Mulder and Scully try to rescue the Band Aid Nose Man’s last victim, but the exceedingly tall and creepy creation leaves him in a pile in the very building he was in the process of evicting. That’s the last we see of Trashman’s masterpiece — at least, for now.
“Home Again” ends with Mulder and Scully sitting on a piece of driftwood near a peaceful body of water. She seems to have to come to peace with her mother seeking out Charlie, but is still overcome by a seemingly overwhelming guilt over giving up William. “I need to believe we didn’t treat him like trash,” she tells Mulder, who’s had his own experience recently in searching for understanding. In fact, the search for something to believe seems to be the overarching theme of The X-Files reboot; where earlier seasons had our characters desperately seeking the truth, we now find them trying to grapple with the world now that they know it.

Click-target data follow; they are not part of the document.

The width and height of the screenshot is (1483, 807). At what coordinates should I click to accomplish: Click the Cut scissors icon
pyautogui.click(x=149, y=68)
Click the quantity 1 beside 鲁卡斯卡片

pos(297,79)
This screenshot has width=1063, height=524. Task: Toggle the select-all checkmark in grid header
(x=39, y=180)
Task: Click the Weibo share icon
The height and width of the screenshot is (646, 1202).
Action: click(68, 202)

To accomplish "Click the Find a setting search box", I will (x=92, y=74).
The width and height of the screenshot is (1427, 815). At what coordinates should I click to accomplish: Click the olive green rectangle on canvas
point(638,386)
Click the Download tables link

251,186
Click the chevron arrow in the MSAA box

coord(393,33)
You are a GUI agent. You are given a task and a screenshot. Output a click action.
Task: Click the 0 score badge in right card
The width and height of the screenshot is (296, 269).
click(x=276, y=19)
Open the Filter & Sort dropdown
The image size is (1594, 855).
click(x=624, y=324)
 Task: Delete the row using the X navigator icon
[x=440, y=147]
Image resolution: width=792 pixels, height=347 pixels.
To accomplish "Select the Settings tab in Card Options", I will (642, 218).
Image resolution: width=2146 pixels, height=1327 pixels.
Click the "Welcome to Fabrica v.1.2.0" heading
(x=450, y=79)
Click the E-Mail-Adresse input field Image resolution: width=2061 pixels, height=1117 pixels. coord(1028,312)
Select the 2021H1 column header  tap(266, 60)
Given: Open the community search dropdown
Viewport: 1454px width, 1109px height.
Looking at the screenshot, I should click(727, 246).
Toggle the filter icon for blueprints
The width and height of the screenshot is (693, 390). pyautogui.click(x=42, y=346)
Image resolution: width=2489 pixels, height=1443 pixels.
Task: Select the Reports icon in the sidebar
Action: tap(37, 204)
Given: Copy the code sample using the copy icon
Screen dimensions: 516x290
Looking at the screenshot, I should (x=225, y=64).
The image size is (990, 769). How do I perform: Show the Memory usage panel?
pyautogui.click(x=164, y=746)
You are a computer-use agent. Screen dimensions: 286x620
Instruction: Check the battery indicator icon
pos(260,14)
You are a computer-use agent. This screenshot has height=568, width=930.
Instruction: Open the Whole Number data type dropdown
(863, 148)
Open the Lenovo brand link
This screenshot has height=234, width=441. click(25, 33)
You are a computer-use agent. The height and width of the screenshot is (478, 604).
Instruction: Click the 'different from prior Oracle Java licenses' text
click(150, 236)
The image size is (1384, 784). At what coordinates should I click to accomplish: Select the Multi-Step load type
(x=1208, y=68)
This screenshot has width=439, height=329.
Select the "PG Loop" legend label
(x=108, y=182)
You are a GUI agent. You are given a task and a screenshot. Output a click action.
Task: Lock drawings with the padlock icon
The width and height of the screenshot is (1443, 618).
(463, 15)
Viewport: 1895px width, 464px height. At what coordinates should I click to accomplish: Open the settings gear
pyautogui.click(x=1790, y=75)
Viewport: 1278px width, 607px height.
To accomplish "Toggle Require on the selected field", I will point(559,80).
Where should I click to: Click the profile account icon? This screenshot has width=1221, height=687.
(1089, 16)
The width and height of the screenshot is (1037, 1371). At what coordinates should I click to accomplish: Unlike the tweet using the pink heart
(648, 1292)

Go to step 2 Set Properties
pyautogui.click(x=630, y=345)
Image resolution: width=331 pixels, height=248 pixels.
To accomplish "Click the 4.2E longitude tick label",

Over most of the past 10 seasons of The X-Files, Scully has prided herself on not letting go of the composure she displays, even in the face of some pretty terrible evil. But for much of “Home Again,” we get swept up in the pure emotionality of Scully’s difficult journey — letting go of her mother and coming to grips with her guilt over giving William up. And that’s largely thanks to Gillian Anderson’s bravely vulnerable performance.
The episode also succeeds in mending the rift between Mulder and Scully that was so obvious during the earlier moments of the miniseries. Once again, their on-the-clock rapport translates to a much more intimate chemistry in the hospital and in the episode’s closing moments.
And writer-director Glen Morgan — another veteran member of the X-Files creative team — ensures that even the non-Mulder-and-Scully moments — the ones where the Band-Aid Nose Man goes to town on his victims — will remain some of the series’ most memorably gruesome. Though ultimately, the monster-of-the-week took a backseat to Scully’s much more emotionally resonant grief, it at the very least added some adrenaline to an episode that would have otherwise been downright depressing.
Despite this hour’s success in upping the gore factor and rebuilding relationships, it never quite reaches the effectiveness of last week’s killer monster-of-the-week outing. And like the three episodes before it, “Home Again” offers some closure to longstanding characters, but also asks more questions than it answers. So it’s hard not to wonder how they’ll wrap up the major plot points they’ve thrown at us so far — the rebooted government conspiracy, the mystery of William’s disappearance, and how Mulder and Scully fit into it all.